I haven't designed my favorite boat yet -- perhaps I never will. It is fun to dream ... fun to contemplate. At the moment, I have in mind a 26-foot day powerboat, rather like the 16-foot Tanja in MoToR BoatinG's design family. She has a round bilge form, small cuddy forward, large cockpit, and lobsterman's steadying sail. She is relatively narrow, a true displacement hull powered by a slow-turning gasoline engine. A fun boat: I don't know how many people do things for fun any more. but my clients and I are among them.

I like virtually all yachts and boats. I greatly admire the creative thinking that is involved in producing a winning sailing yacht after the nature of German Frer's outstanding Bumblebee. I also admire the thought and the development of a handsome Bertram power yacht. These are, in my view, fine contributions to the art and science of yacht design. Anyone who unkindly refers to an air-conditioned Bertram or Hatteras, for example, with all of its conveniences -- and complications! -- as a "gin palace" is mistaken. They are, in fact, examples of a combination of fine yacht design and contemporary engineering. And while I must admit to having a strong aversion to yacht designs influenced by the IOR rule, there is no denying that a Bumblebee represents a particularly strong, able and handsome -- as well as fast -- racing yacht. Who cannot help but admire such yachts?


Understand, my thinking does not indicate that I have any desire to own such a yacht, or yachts. I have a far greater appreciation for wholesome small boats I can identify with. A lovely 26' displacement power launch, a well conceived 39' cruising auxiliary, a handsome little catboat, a nicely proportioned pulling boat -- and boats of the nature of James Samuel whose design is shown in these pages.


I have always made every effort to encourage our clients to maintain simplicity in the designs we have prepared these past many years. It is apparent, however, that there is a great fascination in "going fast" -- both in sailing and power boats.


The sea is to be respected. The behavior of the sea and the basic intelligence of people remain. It is my purpose to incorporate a proper proportion of what I feel finds popular acceptance in today's market with the basic fundamentals of wholesome design principals.

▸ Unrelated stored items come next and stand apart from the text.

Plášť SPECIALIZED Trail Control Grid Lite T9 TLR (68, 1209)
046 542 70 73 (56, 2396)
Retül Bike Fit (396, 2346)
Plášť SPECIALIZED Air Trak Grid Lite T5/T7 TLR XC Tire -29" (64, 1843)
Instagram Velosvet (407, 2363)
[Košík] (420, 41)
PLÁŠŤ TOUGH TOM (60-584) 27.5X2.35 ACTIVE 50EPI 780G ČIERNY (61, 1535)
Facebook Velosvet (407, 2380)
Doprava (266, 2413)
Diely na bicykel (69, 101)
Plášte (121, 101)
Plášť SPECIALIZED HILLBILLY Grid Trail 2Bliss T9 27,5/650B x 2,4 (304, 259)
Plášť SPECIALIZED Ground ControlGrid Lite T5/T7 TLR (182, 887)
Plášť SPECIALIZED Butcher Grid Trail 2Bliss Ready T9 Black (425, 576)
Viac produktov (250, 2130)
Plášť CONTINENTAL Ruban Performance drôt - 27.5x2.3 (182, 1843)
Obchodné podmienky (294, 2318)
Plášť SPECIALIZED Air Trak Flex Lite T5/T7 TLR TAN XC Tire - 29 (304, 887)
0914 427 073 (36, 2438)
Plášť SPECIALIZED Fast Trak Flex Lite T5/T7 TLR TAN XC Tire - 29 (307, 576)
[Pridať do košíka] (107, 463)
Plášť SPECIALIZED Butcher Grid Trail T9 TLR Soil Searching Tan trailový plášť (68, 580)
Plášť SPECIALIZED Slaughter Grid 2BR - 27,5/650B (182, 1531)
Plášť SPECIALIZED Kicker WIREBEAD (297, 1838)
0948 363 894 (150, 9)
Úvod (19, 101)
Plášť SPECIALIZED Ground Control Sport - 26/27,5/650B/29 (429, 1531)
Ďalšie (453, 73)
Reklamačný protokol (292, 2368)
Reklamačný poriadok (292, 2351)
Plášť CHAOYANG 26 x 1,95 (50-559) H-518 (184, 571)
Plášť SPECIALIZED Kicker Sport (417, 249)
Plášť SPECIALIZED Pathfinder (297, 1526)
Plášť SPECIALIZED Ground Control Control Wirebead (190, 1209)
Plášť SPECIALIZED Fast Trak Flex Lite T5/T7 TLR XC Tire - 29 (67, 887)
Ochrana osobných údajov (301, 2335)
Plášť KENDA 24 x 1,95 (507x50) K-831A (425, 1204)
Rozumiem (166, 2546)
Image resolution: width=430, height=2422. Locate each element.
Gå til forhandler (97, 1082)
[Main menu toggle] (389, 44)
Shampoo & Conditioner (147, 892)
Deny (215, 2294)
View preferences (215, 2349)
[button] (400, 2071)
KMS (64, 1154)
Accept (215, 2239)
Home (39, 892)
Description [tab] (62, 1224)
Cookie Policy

When you've expressed confidence in the design you have chosen to build, there is little or no need to accept the doubtful advice of often well intentioned though misinformed "experts." Nor are you doing the designer justice in undertaking changes in his work. Be assured that he has spent a considerable number of hours -- running into days -- in his efforts to produce a forthright and practical design. All of the ramifications have been carefully considered.


Do not misunderstand me. It is perfectly natural that the placement of interior joinerwork and perhaps the general arrangement may want to be laid out to best suit personal wishes. But the overall form, the fundamental dimensions and the placing of tanks, machinery and other primary weights must be maintained as shown in the working drawings if any degree of success is expected. And it must be brought to attention that any alterations to the design are purely the responsibility of the builder.


There is a story that our friend Frank Toop, in Lyncroft, New Jersey tells. Frank was in the process of building a boat in his shop when a stranger came in and watched Frank for a time. The stranger mentioned that there was no need to incorporate such a lot of shape on the particular plank and that it would go on far easier in a fashion he described. Frank stopped his work and listened patiently. "Have you ever built a boat. Stranger?" he asked. "No," said the man. "Have you ever owned a boat?" asked Frank. Again, "No" was the answer. "Have you ever been out in a boat?" Frank queried. "Well, as a matter of fact no, but..." began the visitor. at which point our friend Frank pointed to the open doorway, saying, "Well then get the hell out of here." The gist of this tale has strong merits.